Line by line, check the data for the string "transforms" and state how many lines have it, nothing more.

• **Data**
★ ★ ★ ★

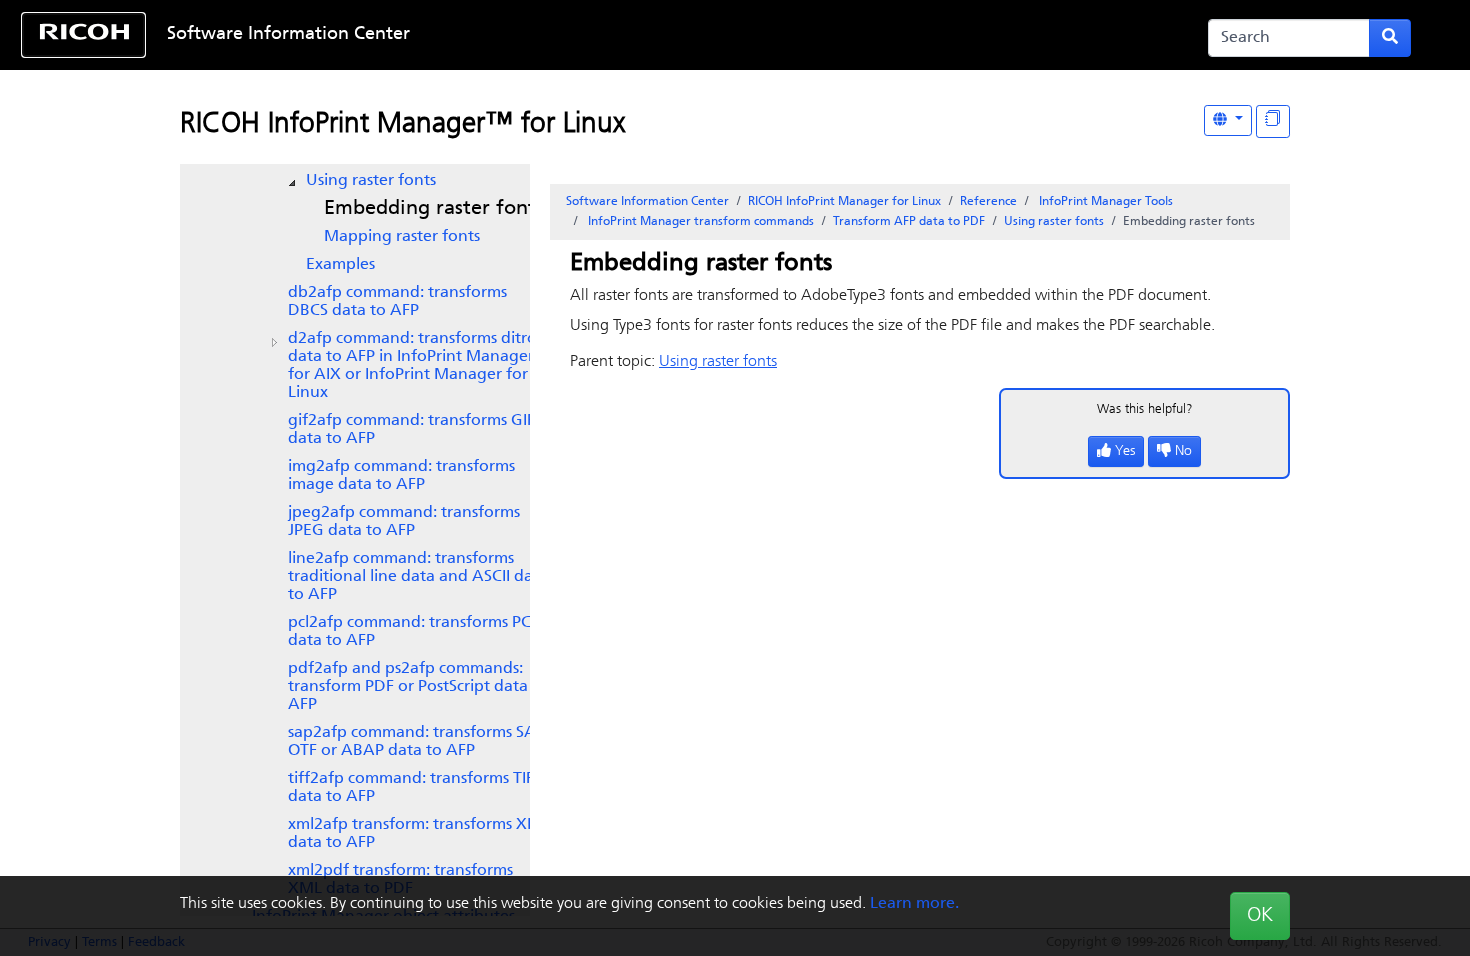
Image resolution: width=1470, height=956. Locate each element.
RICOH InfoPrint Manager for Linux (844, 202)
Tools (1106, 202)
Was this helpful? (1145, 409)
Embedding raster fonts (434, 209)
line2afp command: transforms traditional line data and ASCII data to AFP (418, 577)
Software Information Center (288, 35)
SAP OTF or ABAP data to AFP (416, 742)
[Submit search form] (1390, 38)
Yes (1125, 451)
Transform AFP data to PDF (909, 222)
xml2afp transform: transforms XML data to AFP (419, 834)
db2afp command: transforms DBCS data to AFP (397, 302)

★ ★ ★ ★

• **Answer box**
3